RECORDS SHOWN:

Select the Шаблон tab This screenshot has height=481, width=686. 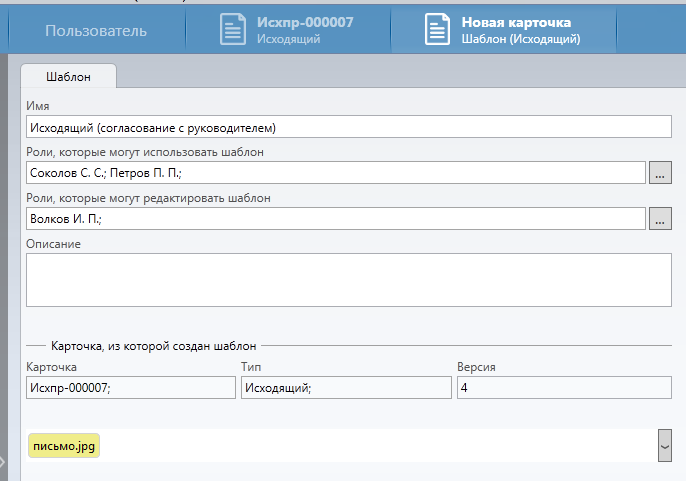click(68, 76)
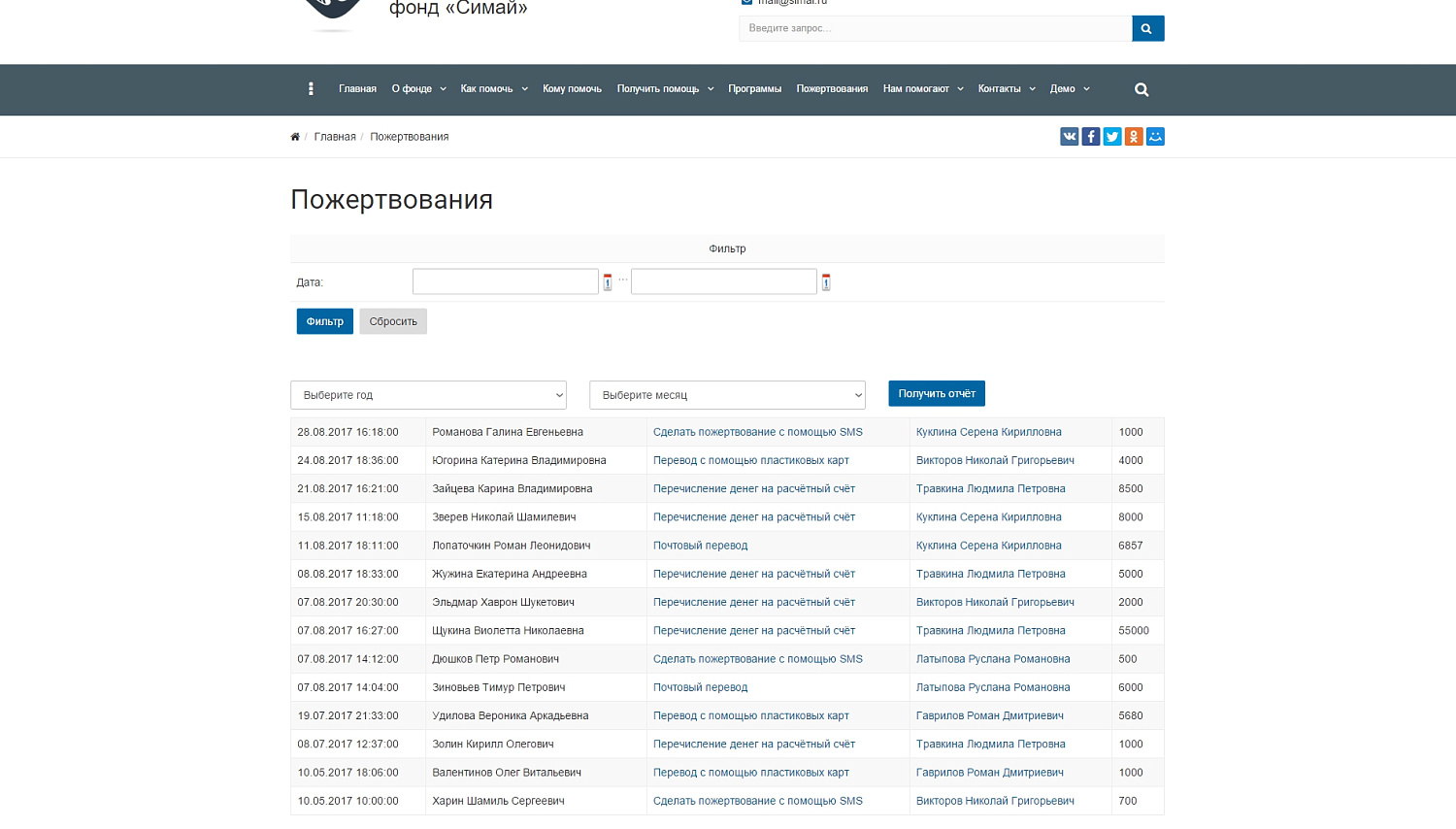
Task: Open the "Почтовый перевод" link for Лопаточкин Роман
Action: pyautogui.click(x=700, y=546)
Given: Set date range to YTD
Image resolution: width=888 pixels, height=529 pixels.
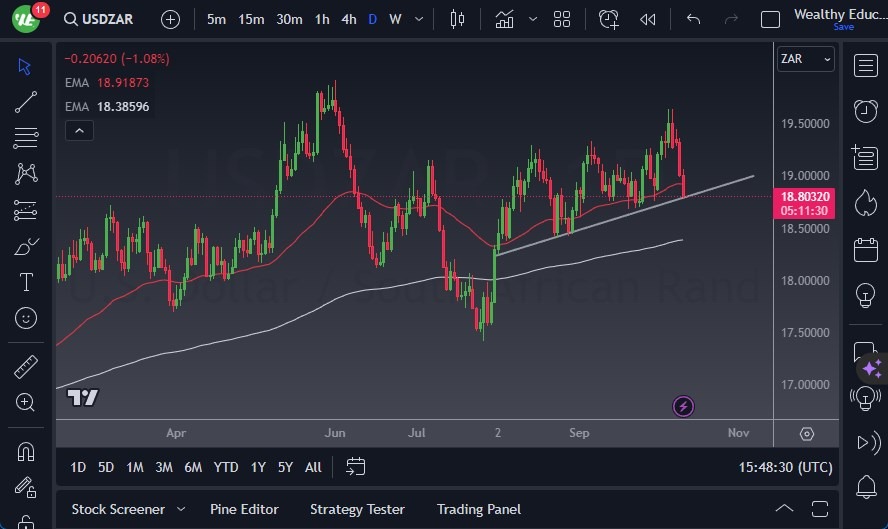Looking at the screenshot, I should (x=226, y=467).
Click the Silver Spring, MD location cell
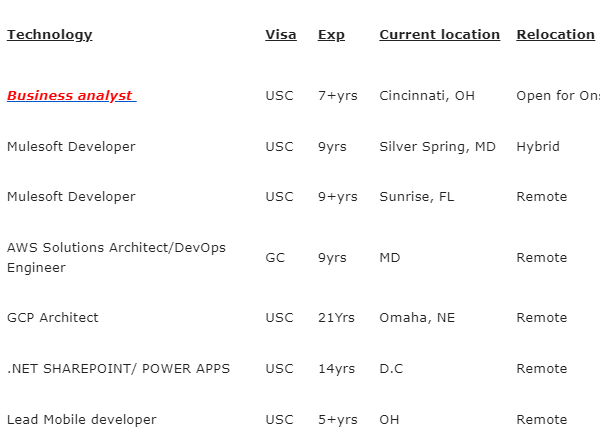Screen dimensions: 600x445 pos(437,146)
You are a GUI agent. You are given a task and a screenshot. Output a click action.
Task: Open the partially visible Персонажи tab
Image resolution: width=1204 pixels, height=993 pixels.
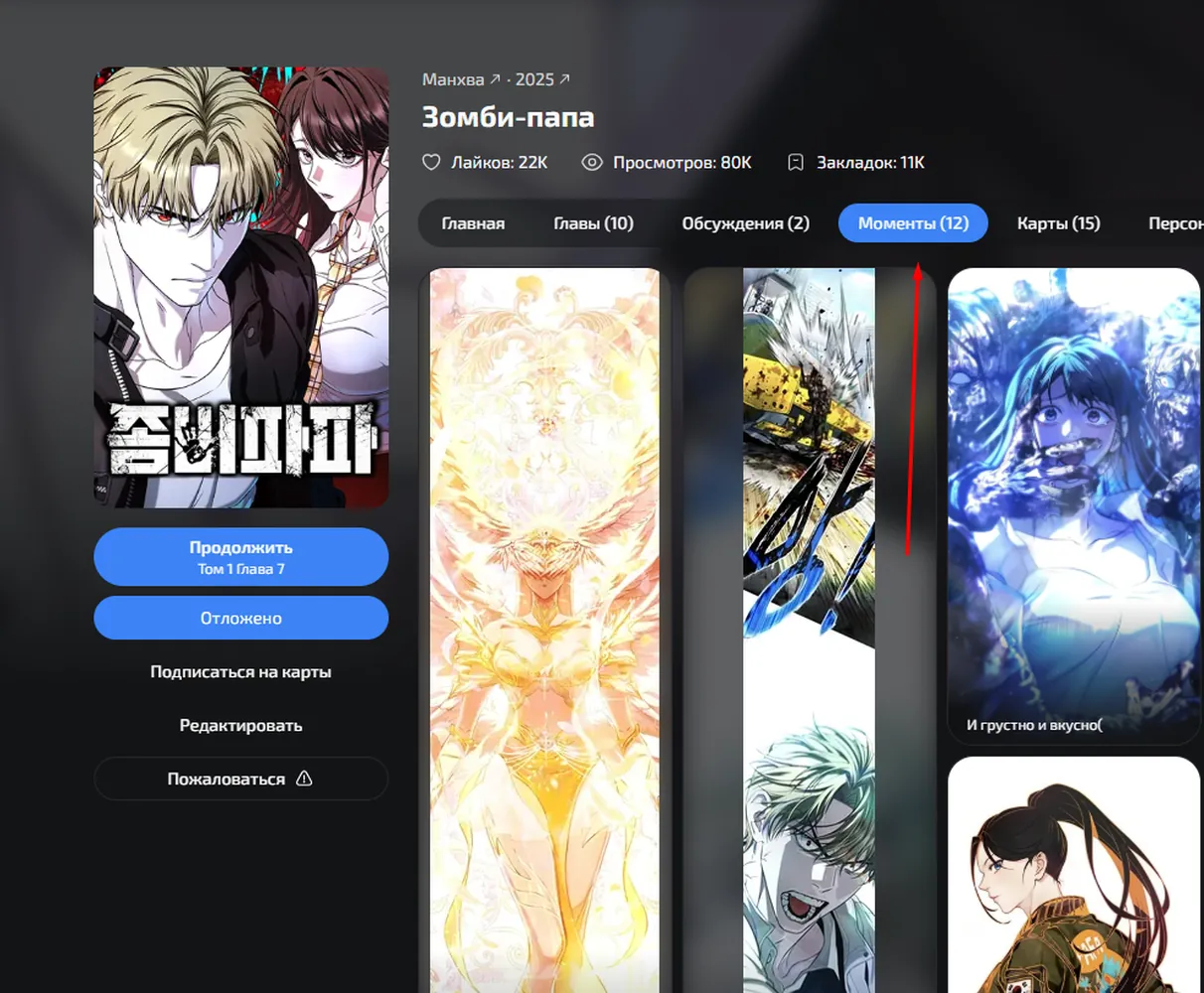(x=1175, y=223)
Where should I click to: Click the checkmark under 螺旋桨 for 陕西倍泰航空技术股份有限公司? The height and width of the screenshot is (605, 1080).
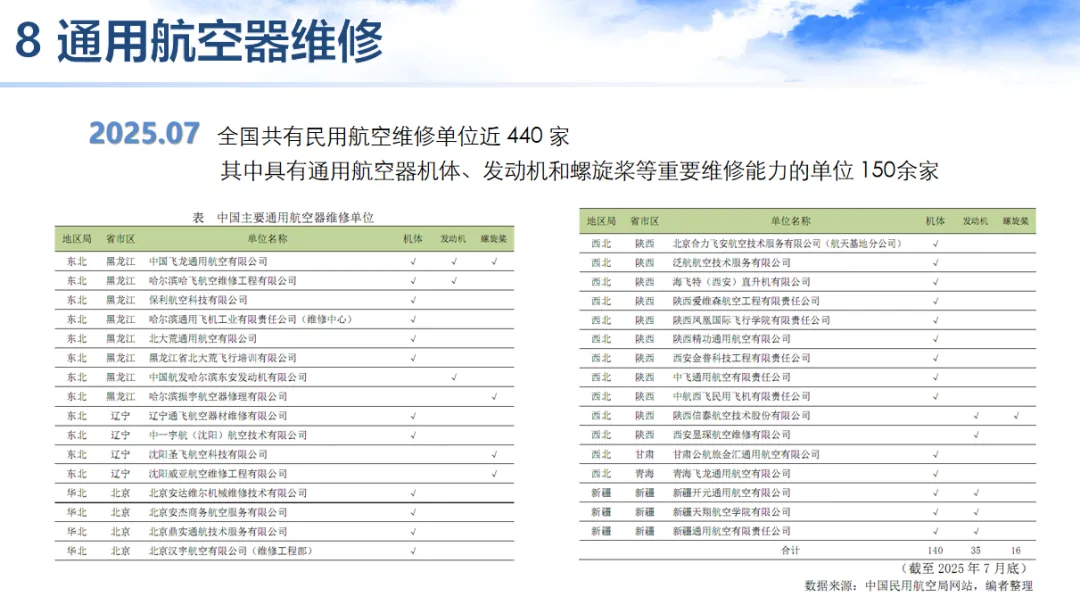pyautogui.click(x=1016, y=416)
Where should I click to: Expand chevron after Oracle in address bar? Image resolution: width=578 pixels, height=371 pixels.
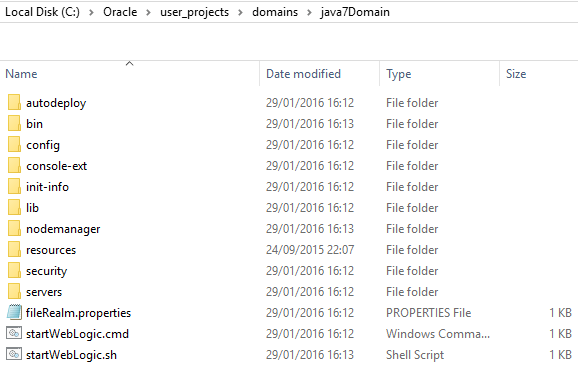(x=148, y=13)
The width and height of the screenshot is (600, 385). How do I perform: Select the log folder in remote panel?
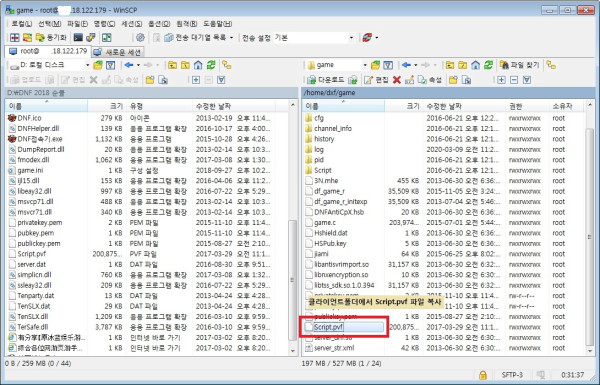click(319, 149)
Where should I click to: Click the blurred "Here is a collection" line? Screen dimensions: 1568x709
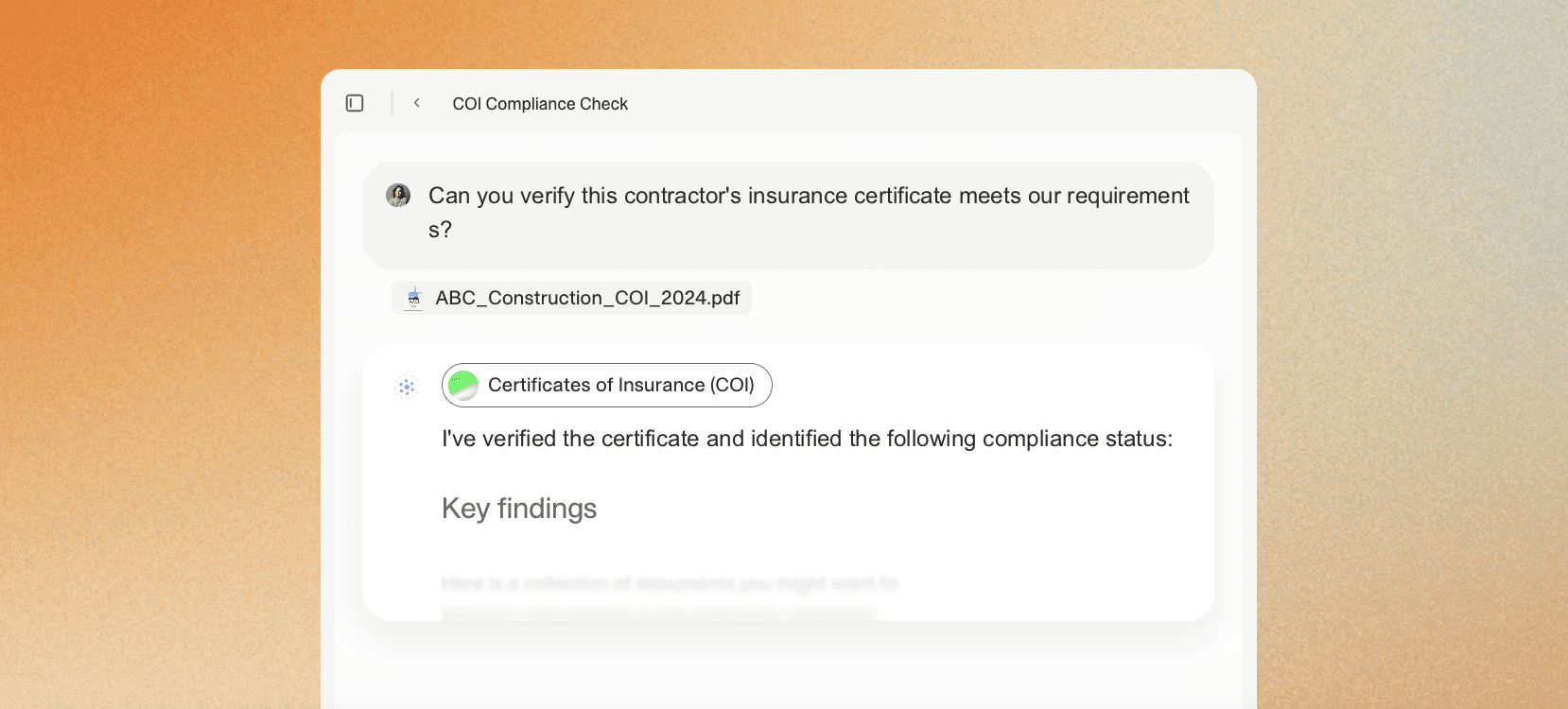(x=669, y=583)
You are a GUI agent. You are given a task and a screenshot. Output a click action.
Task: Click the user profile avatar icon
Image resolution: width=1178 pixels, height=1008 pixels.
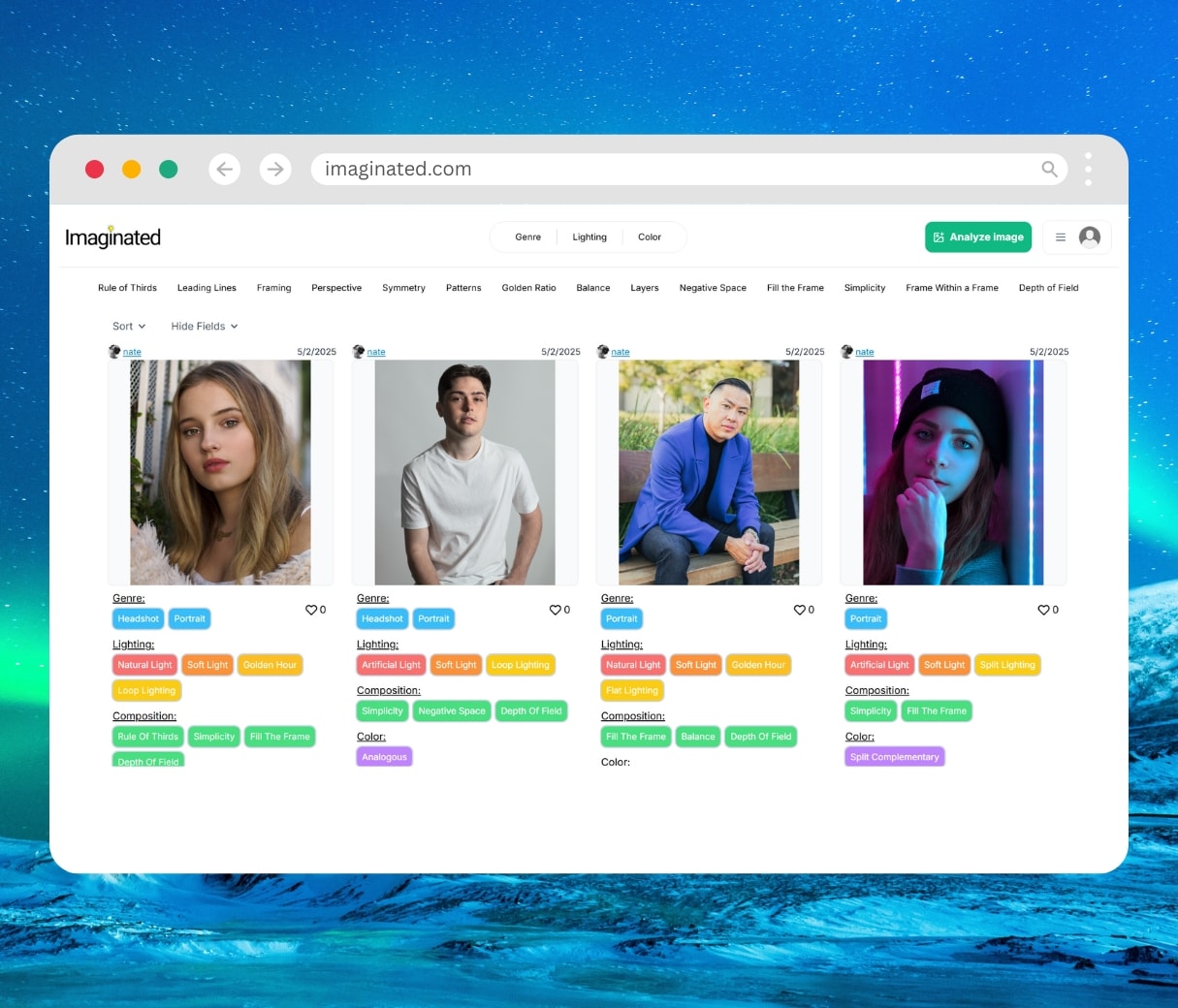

TASK REQUIREMENTS:
Your copy should hold exactly the lines from the one with "Task: Click the user profile avatar icon" through the final line of the records, both ends included, and no pictures.

THE COMPLETED TASK:
Task: Click the user profile avatar icon
Image resolution: width=1178 pixels, height=1008 pixels.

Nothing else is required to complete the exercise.